Dorothy peeked into the open double doors of the suite. The place was empty but a real mess. Bottles and glasses were on every surface. Ashtrays full of cigarette and cigar butts were on every table, and a foggy haze of smoke still filled the room.
The door to the bathroom was closed.
She moved silently into the suite, looking left and right. She moved toward the darkened bedroom. No one there.
She crossed back through the parlor and went through the open door to the kitchen. The room was empty.
It was getting close to midnight, she knew. Woollcott would be here any moment.
She backed out of the kitchen and then moved stealthily toward the bathroom door. She put her ear to it. Nothing.
She knocked lightly.
No one answered.
She drew in her breath and whispered, “Anyone in there?”
Still no answer. She turned the knob and pressed the door.
It wouldn’t move. She turned the knob the other way and pressed the door harder.
Locked.
Now what fresh hell is this?
She remembered that during the party Fairbanks had asked Mary for a key to the bathroom. Mary had said something about a kitchen drawer. Dorothy tiptoed back to the kitchen and searched through one drawer, then another. She finally found the one drawer that every kitchen has—the one full of junk. Inside it were a few pencils, some rubber bands, scissors, spare change, bobby pins, a thimble, thumbtacks—and a ring of keys.
Dorothy grabbed the key ring and hurried back to the bathroom door.
She heard the ding of the elevator bell from the hallway.
Woollcott!
He’d be here any second!
Sure, she could catch him alone in the parlor—but it would be far better if he opened the bathroom door expecting to find a naked Bibi and instead discovered Dorothy there to “murder” him! That would show him. He always thought he was so smart.

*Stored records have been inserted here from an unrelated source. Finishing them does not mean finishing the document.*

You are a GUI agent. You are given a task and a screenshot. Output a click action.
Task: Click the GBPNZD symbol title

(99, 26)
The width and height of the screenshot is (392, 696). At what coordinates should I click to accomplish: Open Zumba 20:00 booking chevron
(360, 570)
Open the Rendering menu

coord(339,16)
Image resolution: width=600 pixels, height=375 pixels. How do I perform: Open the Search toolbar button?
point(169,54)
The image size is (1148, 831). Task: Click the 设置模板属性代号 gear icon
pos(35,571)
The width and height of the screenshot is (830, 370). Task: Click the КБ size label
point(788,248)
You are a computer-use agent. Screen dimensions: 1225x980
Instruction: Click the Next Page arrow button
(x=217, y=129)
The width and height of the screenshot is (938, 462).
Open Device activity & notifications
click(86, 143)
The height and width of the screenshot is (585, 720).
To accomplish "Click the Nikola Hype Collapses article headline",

She tried one key, then the next, in the lock. Neither of them fit. Moving frantically, she tried a third. It gave a satisfying click in the lock, and she turned it. She spun the knob and pushed the door. But something gently slowed the door from opening. Something was on the floor right behind the door. She looked down.
A towel. Why would someone leave a towel . . . ?
Then Dorothy looked at the bathtub. She gasped.
Bibi—naked, white, silent and motionless—still lay in the tub. Her head lolled to the side. Her eyes were open, gazing at nothing.
Dorothy rushed to the tub. Kneeling beside it, she placed her hand on the woman’s shoulder, then on her cheek. Bibi’s skin was ice-cold.
Suddenly Dorothy felt a wave of panic flood into her. She couldn’t seem to breathe. She stood up, and the room swam around her. She steadied herself and lurched toward the window. Below the window was an ice bucket and a champagne glass resting on the radiator. She knocked them out of the way with a shatter and a clang on the tiled floor. She grabbed at the window with rising panic—was it stuck shut? No, but it was closed tight. She flung up the sash, had a momentary glimpse of the snowy city nightscape and then she gulped in cold night air.
After a moment, the icy air—and not looking at Bibi—seemed to clear her head.
From the lobby below, and outside in apartments and gatherings everywhere in the city, she could hear a rising clamor.
“Five . . . four . . . three . . . two . . . one . . .”
“Happy New Year?”
She turned. Woollcott, his eyebrows raised above his round eyeglasses, stood in the doorway.
Dorothy pointed to Bibi’s body. “Not for her, it ain’t.”